The model has been fine-tuned on merged Odia OCR datasets and evaluated using standard OCR metrics such as Character Error Rate (CER) and Word Error Rate (WER). Early results demonstrate significant improvements over conventional OCR baselines, particularly in scenarios involving degraded scans, handwritten text, and complex layouts.

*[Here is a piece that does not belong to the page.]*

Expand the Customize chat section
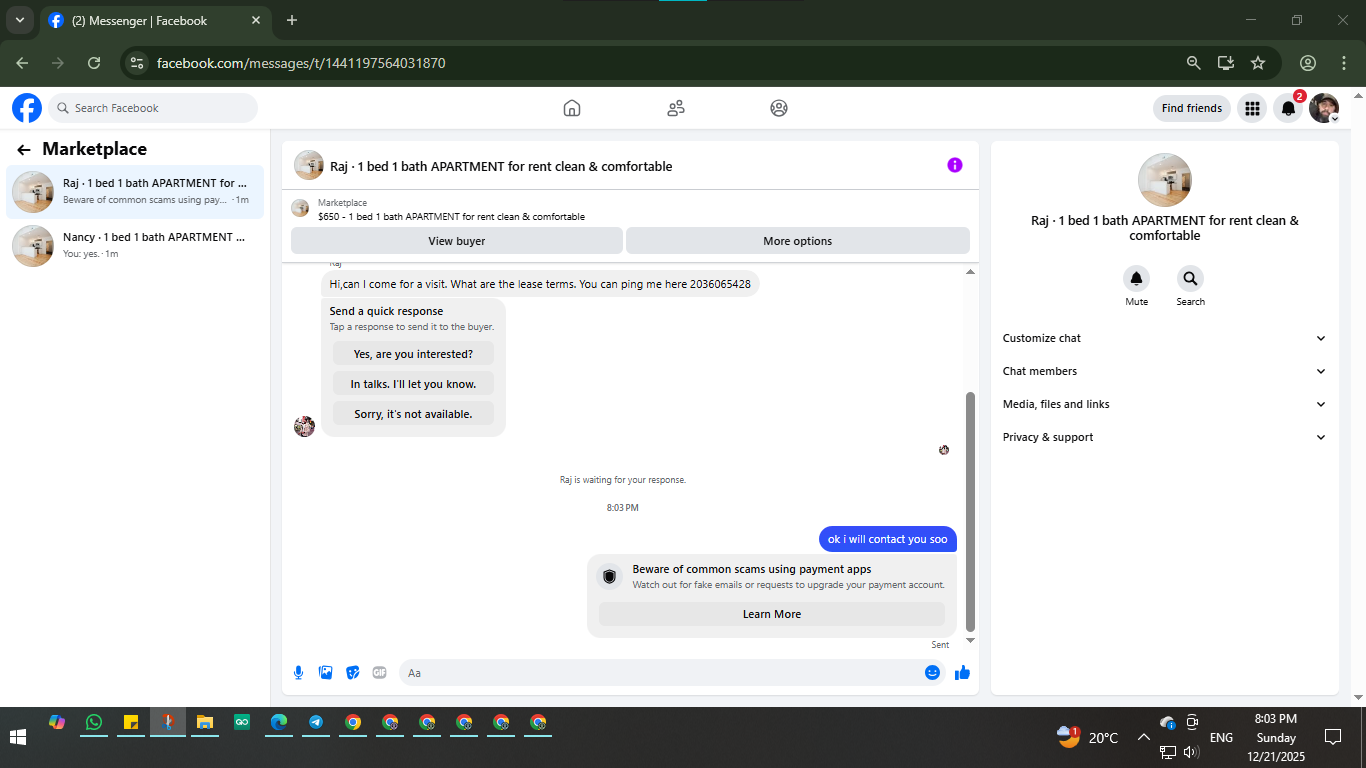The image size is (1366, 768). pos(1165,338)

By making Odia OCR more accurate and accessible, OdiaLipi-Qwen2.5-VLM aims to support large-scale digitization efforts, downstream NLP research, and the preservation of Odia’s rich textual heritage.

Dataset

For OdiaLipi-Qwen2.5-VLM, we used the Odia OCR Merged dataset, a comprehensive multi-source Odia OCR collection curated by the OdiaGenAIOCR community. This dataset merges three major sources to provide a robust foundation of 192,000+ samples for both training and evaluation:

  • OdiaGenAIOCR/Odia-lipi-ocr-data: 64 word-level samples
  • tell2jyoti/odia-handwritten-ocr: 182,152 character-level samples (32x32px)
  • darknight054/indic-mozhi-ocr (Odia subset): 10,000+ printed word images

Dataset composition:

  • 🖨️ Printed Odia text images — scans from books, articles, and documents with varied fonts and layouts
  • ✍️ Handwritten Odia samples — real handwritten pages and notes
  • 🧩 Mixed document styles — clear prints, noisy scans, uneven lighting, and diverse backgrounds

All images are paired with ground-truth Odia Unicode transcriptions, enabling supervised OCR training. The dataset includes all 47 Odia characters (vowels, consonants, and special marks), ensuring comprehensive script coverage.

Data splits:

  • Training: 58,720 examples
  • Validation: 7,340 examples
  • Test: 7,340 examples

This diverse and well-annotated dataset makes OdiaLipi-Qwen2.5-VLM robust for printed and handwritten text recognition, document-level OCR, and downstream applications like text digitization and language modeling.

Model

The odia-ocr-qwen-finetuned is a vision-language model fine-tuned on the Qwen2.5-VL-3B-Instruct architecture for high-accuracy Odia OCR. Trained on 58,720 validated text-image pairs from the Odia OCR Merged dataset, it bridges visual understanding and Odia language generation to accurately recognize both printed and handwritten Odia text.

Architecture & Features

  • Base Model: Qwen2.5-VL-3B-Instruct (3.78B parameters)
  • Type: Vision-Language Model (VLM) – multimodal
  • Precision: bfloat16 (mixed precision)
  • Vision Encoder: Extracts spatial and textural features from document images
  • Language Decoder: Generates Odia Unicode text, handling ligatures, conjunct consonants, and special marks
  • Cross-Modal Attention: Aligns visual input with Odia tokens for precise transcription

Training Highlights

  • Training Samples: 57,565
  • Evaluation Samples: 1,155
  • Batch Size: 1 (gradient accumulation x2)
  • Learning Rate: 2e-4
  • Hardware: NVIDIA A100 (80GB)
  • Training Time: ~4 hours (3 epochs)

Capabilities

  • Recognizes printed and handwritten Odia text from diverse documents
  • Handles complex fonts, ligatures, and mixed layouts
  • Optimized for document digitization, form processing, and archival tasks
  • Outputs Unicode Odia text, ready for downstream NLP or digital preservation pipelines

Performance

  • Character Error Rate (CER): 20–40% (document-dependent)
  • Exact Match Accuracy: 40–70% (post-processed)
  • Post-Processing Success: 100% on validation samples
  • Inference Time: ~30–45 seconds per image on A100 GPU

Availability

The OdiaLipi-Qwen2.5-VLM model is freely accessible for developers, researchers, and organizations looking to integrate high-accuracy Odia OCR into their workflows.'

You can explore and test the model through our live demo (in progress): https://huggingface.co/spaces/OdiaGenAIOCR/odia-ocr-qwen-finetuned

The model and all associated resources are available for download on Hugging Face:

Conclusion

The OdiaLipi-Qwen2.5-VLM model demonstrates that fine-tuning on Odia-specific data delivers significant improvements in OCR performance. Achieving 58% accuracy on diverse Odia text images, it sets a high standard for reliability and correctness in real-world applications.